Artstract Created by Hailey Puppe
Glioblastoma is an aggressive, fast-growing malignant brain tumor. It has a very low survival rate. Only 5% of those with Glioblastoma will live past 5 years. Treatment usually consists of surgery, radiation, and chemotherapy.1
There are two main types of Glioblastoma, primary and secondary.
- Primary Glioblastoma effects elderly people and represents around 90% of Glioblastoma cases. This is characterized by EGFR amplification and is fast growing and very aggressive. EGFR is epidermal growth factor receptor. Overexpression allows for continual cell growth.
- Secondary Glioblastoma effects younger people. First signs of this appears in childhood prior to puberty. Children will often experience excessive headaches. Once children reach puberty, the tumors will die out. Unfortunately, these tumors come back later, prior to 50 years of age. Secondary Glioblastoma has a better response to chemo than primary due to a genetic component that shuts off DNA repair that occurs after damage done by chemo treatment. This allows the tumors to die.
Pathways Involved
In Glioblastoma there are a few things that go wrong in signaling. As discussed previously, EGFR is amplified in Glioblastoma. This leads excess cellular signaling to produce new cells. Some pathways included in this are cAMP, MAPK, and PI3K.
- When a ligand like epidermal growth factor bind to the RTK receptor, signaling occurs that activates RAS. In turn, RAS activates RAF, MEF, and then MAPK. MAPK then activates CREB to lead to cell production. In Glioblastoma, MAPK becomes hyperactivated which leads to increased cell production.
- When a growth factor binds to the RTK receptor. PI3K is recruited to the receptor and allows for cellular signaling in the cell that leads to CREB becoming activated. In Glioblastoma PI3K amplified and CREB is hyperactivation causes increased cell production.
- When a ligand binds to the G-coupled protein receptor, adenylyl cyclase converts ATP to cAMP. cAMP activates PKA which inhibits tumor growth by activating gene transcription. cAMP is lower in Glioblastoma and cannot activate PKA. PDE degrades cAMP in Glioblastoma and tumor growth is not inhibited.1
Each of these pathways can be targeted for the treatment of Glioblastoma. This figure shows how each pathway is involved in gene transcription and how different medications may effect these pathways.
Possible Treatments
Two major factors involved in increased cell production in Glioblastoma is EGFR amplification and CREB hyperactivation.

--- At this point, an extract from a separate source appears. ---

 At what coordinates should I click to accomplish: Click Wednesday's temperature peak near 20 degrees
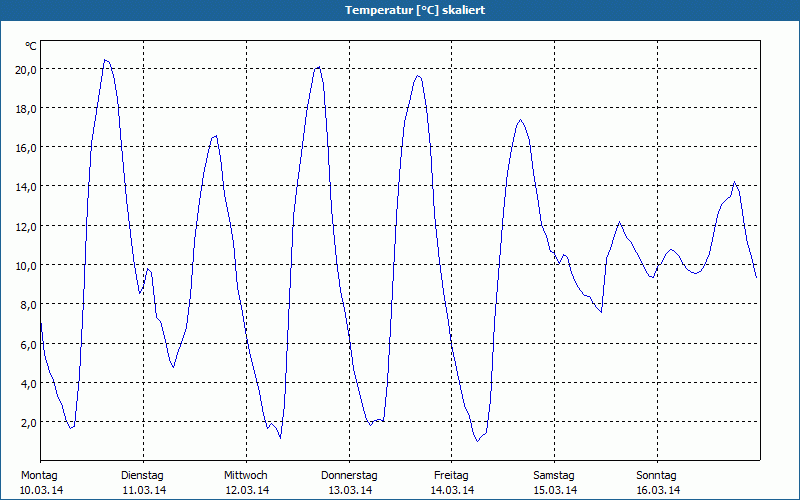tap(319, 67)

EGFR gene amplification is also found in other cancers. Unfortunately, targeting EGFR in cancer treatment has not shown to be effective against Glioblastoma. EGFR inhibitors have helped with other cancers, but trials with Glioblastoma have not shown promise. A specific genetic variant of EGFR, ΔEGFR, is specific to tumors. Treatment with a ΔEGFR monoclonal antibody has shown to decrease tumor growth and increase cell death.2
CREB inhibition on the other hand shows more promise. Other medications that inhibit signaling in RTK receptors leads to decreased CREB activation. This was shown to decrease tumor cells. CREB inhibitors are currently in pre-clinical trials for the treatment of cancer and could be a potential treatment of Glioblastoma.3
Glioblastoma is a very aggressive and difficult disease to treat. Exploring the different pathways involved in Glioblastoma can provide new solutions to treatment. Targeting EGFR and CREB has shown some promise, but different aspects of these pathways need additional discovery.